Jonathan, thinking: Yes, good, keep her out of harm's reach! In fact, knowing the Count is next door, it's best to take her home and have our own little protections put up. The more distance between her and Dracula the better!
Van Helsing: "You must stay safely here in the asylum and be our precious motivational damsel cheerleader star. Also no informing you of anything until after all the work is done. Wouldn't want to scare you with anything too eerie for a fragile woman-heart, you know ha ha"
Suitor Squad, nodding: "What he said."
Jonathan, gritting his teeth simultaneously in 'We need these misc upper class guys' numbers and goodwill on our side' and 'Did You Just Now Forget the Part Where She Read My Whole Vampire Hell Diary and Shared It in Triplicate?

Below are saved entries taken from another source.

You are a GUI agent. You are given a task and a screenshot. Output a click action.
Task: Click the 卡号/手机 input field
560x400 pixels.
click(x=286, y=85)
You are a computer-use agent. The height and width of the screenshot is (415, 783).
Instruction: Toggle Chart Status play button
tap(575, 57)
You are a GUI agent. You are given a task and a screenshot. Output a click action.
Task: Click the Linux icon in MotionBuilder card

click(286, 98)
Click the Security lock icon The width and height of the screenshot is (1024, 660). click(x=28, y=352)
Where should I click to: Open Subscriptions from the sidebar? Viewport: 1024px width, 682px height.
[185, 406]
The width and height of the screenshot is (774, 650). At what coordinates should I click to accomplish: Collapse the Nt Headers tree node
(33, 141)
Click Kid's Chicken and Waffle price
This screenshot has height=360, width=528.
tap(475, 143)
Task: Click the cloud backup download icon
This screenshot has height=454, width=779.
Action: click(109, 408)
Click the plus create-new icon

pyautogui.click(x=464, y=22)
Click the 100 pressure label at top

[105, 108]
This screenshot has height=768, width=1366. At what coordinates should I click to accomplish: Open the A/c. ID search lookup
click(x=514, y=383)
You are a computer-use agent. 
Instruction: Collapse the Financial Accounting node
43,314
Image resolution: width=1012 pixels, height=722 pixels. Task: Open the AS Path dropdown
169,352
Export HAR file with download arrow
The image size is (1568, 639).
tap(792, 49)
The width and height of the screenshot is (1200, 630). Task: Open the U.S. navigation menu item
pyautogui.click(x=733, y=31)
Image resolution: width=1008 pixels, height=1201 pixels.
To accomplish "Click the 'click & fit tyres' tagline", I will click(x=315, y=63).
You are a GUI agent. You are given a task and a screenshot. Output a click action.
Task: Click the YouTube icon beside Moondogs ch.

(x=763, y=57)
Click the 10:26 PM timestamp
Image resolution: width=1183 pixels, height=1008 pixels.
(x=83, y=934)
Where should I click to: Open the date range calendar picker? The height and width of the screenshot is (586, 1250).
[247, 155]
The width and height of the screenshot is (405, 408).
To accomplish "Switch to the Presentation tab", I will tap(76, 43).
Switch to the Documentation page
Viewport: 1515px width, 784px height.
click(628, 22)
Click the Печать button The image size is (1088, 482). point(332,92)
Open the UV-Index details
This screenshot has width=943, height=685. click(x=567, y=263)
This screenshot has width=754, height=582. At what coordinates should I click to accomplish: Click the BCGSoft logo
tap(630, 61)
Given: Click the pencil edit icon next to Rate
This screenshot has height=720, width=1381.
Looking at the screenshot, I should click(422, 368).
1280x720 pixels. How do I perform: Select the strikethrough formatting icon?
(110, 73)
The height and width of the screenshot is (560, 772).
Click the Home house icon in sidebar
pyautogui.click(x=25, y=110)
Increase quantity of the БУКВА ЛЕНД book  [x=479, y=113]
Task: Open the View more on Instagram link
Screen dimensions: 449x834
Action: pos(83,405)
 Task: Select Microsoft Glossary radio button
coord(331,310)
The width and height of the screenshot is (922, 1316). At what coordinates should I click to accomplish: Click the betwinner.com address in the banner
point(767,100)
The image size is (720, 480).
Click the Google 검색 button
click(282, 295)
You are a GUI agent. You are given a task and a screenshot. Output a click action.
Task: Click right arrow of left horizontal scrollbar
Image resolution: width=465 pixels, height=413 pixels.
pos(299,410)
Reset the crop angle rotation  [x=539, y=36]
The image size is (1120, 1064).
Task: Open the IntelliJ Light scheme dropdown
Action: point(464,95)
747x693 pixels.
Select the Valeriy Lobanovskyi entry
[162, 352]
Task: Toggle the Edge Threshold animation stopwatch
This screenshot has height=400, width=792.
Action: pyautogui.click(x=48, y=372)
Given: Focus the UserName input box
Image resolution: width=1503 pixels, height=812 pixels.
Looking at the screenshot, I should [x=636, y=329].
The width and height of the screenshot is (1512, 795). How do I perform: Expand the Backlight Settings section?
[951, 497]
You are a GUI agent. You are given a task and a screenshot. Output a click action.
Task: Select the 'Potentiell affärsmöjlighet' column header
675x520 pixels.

Or Just the Part Where She Chased Dracula Down at Midnight in Her Pajamas in a Graveyard? Man, I guess amnesia is contagious because you must have fucking caught mine--': :)
Mina: "I...guess I'll go to bed, then."
Van Helsing: "Excellent!"
Quincey: "While you do that, let's go have our first man-mission right now and break into Carfax."
Van Helsing: "Alongside our good fresh-from-Dracula-PTSD friend, Jonathan, of course?"
Suitor Squad: "Of course!"
Jonathan, white-knuckling the table until it cracks: "Of course."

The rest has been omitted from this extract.